SOPHIE BIENVENU

L’auteure qui s’assume

Son troisième roman, Autour d’elle, est un des plus attendus de cette rentrée littéraire. Le tournage de l’adaptation de son premier roman, Et au pire, on se mariera, qu’elle a coscénarisé avec Léa Pool, a débuté à la fin du mois dernier. Depuis cinq ans, Sophie Bienvenu va de succès en succès et fait maintenant partie des auteurs québécois qui comptent.

« Tu n’as aucune idée de la pression que c’est de ne pas décevoir quand tu es attendue, dit l’auteure de 36 ans. Mon premier roman, je pensais qu’on serait juste quatre à le lire, alors je n’avais aucune attente. Mais il a eu un énorme succès, et après, Chercher Sam a été super difficile à écrire à cause de ça. »

Sorti en 2014, ce deuxième livre a connu le même sort que le premier. Avec cette histoire d’un jeune de la rue qui part à la recherche de son chien disparu, Sophie Bienvenu a même réussi à atteindre un public réputé difficile : les jeunes. Depuis, l’auteure est constamment invitée dans les écoles pour parler de ses livres.

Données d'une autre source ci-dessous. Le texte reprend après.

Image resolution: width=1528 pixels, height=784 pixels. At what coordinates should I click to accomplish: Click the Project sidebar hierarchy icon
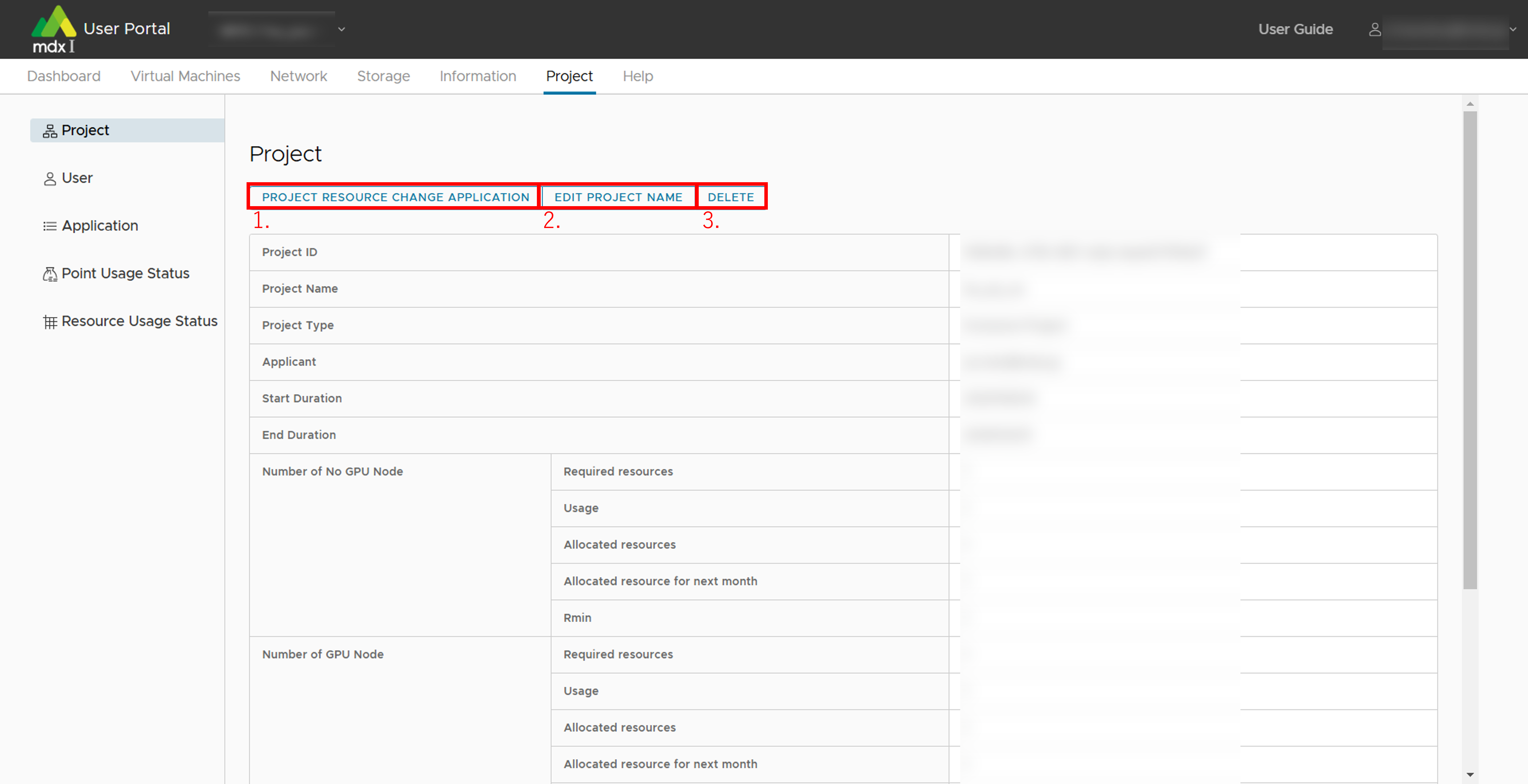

« J’ai rencontré un prof de cégep dans un colloque. Il me disait qu’avec Chercher Sam, il avait réussi à atteindre des garçons qui n’avaient jamais fini un livre de leur vie… et qu’ils en avaient même demandé un autre après ! »

— Sophie Bienvenu

Rencontrer les lecteurs en général, et les jeunes en particulier, est maintenant la portion préférée de son travail. « Ils me changent comme personne. C’est comme une séance chez le psy ! »

INSTANTANÉS

À deux semaines de la sortie de son troisième livre, Sophie Bienvenu se pose moins de questions sur son statut d’auteure. « Je me suis dit : “Reviens-en, c’est ça que tu fais dans la vie. Assume.” »

Non seulement elle assume, mais en plus, elle a décidé d’aller complètement ailleurs : après deux récits portés par des voix uniques, elle propose cette fois-ci un roman choral comptant une vingtaine de personnages !

Autour d’elle, c’est l’histoire sur 20 ans de Florence et de son fils naturel, Adrien, mais à travers le regard des gens qu’ils rencontrent. Sophie Bienvenu s’est donné le défi d’intéresser les lecteurs autant à ses personnages principaux qu’à ceux qui ont croisé leur chemin.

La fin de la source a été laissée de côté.